The Trump Effect (or lack therof) aside, Republicans have also gotten lucky this cycle by avoiding a ton of substantive primary challengers. The Club for Growth has only backed two challengers so far, in part because the other candidates just aren't viable, its spokesman, Doug Sachtleben, told Roll Call's Simone Pathe. Their only congressional win came in an open Ohio House seat to replace former House speaker John Boehner . Hugely symbolic, perhaps, but not much to extrapolate there about Trump's effect on down-ballot primaries — especially in a very crowded field.

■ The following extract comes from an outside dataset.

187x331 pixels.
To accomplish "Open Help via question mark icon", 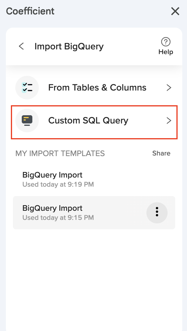I will (x=166, y=42).
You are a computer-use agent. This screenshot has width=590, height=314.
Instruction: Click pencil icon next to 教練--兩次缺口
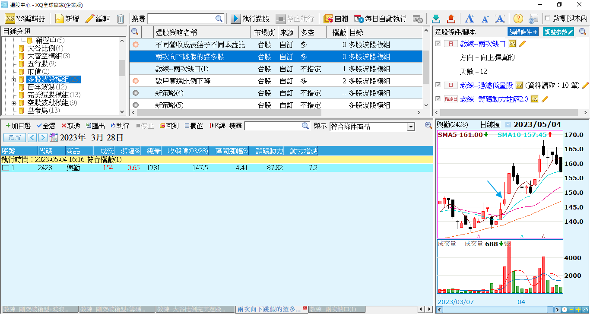pyautogui.click(x=522, y=44)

In Indiana, the Club for Growth had originally given some support to Stutzman — until he threw out his D.C. campaign team for a local one. And Stutzman is facing damning Associated Press headlines about billing his campaign for a family trip and paying his brother-in-law $170,000 for campaign work. (Stutzman's campaign has denied any wrongdoing.) Stutzman, of course, wasn't really supposed to be a particularly strong candidate; he had already lost a 2010 primary to Coats.
In Alabama, Shelby was facing a bunch of untested opponents, such as 33-year-old Iraq War veteran Jonathan McConnell, who wasn't well known outside of his father running Alabama's Republican Party at one time. In Ohio, Sen. Rob Portman (R) faced off against a 65-year-old retiree who lost a 2008 congressional race as an independent. Portman got 82 percent of the vote. We could go on.
Republicans say they're not just coasting on luck; they're actively making sure no challenger catches on with Trump voters. In Indiana, for example, Young's campaign started a website that describes Stutzman as a career politician, among other things anathema to Trump supporters. Outside groups allied with Senate Majority Leader Mitch McConnell have spent millions of dollars to boost Young and attack Stutzman.
Preparation and luck have helped congressional Republicans avoid a primary catastrophe this year — along with the complete uniqueness of the man shaking up the GOP's political world.
But Republicans can't get too cozy with their success sharing a ballot with Trump.
A very different Trump Effect could be very real in the fall if Trump is the party's presidential nominee. Senate Democrats have a shot at taking back the Senate, thanks in part to their plan to tie all Republicans on the ballot to the deeply unpopular Trump.
So far in the primaries, though, it seems people aren't looking for — or at least haven't found — the congressional version of Trump. And that's good enough for the GOP establishment — for now.